— PROBLEM DETAILS —
Beneath this instruction is a listing; print exactly the lines in it starting at the line that contains "Screen dimensions: 540x442" and going through the line that contains "Task: Select the 套餐二 plan".

— DATA IN THIS EXERCISE —
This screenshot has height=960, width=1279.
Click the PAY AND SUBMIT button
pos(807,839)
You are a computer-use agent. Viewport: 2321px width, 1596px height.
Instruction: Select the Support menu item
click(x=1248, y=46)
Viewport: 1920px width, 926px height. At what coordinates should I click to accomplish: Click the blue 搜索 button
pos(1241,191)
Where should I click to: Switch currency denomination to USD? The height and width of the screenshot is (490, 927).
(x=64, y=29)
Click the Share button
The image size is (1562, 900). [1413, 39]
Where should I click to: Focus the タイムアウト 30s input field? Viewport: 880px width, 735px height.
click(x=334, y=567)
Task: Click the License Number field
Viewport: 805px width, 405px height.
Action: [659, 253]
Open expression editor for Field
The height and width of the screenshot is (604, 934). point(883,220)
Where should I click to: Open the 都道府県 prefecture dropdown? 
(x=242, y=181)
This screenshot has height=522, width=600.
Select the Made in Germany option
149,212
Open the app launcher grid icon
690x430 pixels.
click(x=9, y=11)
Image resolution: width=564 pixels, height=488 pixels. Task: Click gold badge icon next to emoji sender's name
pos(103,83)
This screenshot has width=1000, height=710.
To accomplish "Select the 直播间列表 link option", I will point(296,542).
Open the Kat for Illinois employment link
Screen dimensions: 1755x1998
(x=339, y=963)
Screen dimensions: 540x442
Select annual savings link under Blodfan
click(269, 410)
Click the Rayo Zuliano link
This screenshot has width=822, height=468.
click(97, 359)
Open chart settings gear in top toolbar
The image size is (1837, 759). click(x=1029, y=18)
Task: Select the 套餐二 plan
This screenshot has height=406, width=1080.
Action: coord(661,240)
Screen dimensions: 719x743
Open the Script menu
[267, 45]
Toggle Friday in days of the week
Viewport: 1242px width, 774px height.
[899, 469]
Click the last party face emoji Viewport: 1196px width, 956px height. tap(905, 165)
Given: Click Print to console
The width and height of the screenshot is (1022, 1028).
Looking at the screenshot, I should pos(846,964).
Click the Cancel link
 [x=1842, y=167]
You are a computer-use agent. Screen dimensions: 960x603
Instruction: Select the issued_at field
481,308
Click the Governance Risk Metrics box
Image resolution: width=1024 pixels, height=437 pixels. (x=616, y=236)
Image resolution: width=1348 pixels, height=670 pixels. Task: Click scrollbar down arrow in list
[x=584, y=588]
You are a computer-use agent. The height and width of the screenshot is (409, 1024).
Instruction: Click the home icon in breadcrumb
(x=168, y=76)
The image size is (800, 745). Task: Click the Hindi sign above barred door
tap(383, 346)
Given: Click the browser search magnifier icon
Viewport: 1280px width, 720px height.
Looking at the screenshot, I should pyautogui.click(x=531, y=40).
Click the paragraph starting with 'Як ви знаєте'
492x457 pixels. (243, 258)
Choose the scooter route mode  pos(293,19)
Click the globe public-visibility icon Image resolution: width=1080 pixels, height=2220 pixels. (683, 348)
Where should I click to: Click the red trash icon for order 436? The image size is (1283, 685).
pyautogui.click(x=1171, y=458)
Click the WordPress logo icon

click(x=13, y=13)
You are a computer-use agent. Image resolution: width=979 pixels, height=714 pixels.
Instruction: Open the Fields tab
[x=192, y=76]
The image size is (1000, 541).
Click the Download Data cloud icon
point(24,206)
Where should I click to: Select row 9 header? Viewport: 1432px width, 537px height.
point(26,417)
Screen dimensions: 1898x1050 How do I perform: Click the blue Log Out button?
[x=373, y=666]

— TASK OUTPUT —
Screen dimensions: 540x442
Select annual savings link under Blodfan
click(269, 410)
Click the Rayo Zuliano link
This screenshot has width=822, height=468.
click(97, 359)
Open chart settings gear in top toolbar
The image size is (1837, 759). click(x=1029, y=18)
Task: Select the 套餐二 plan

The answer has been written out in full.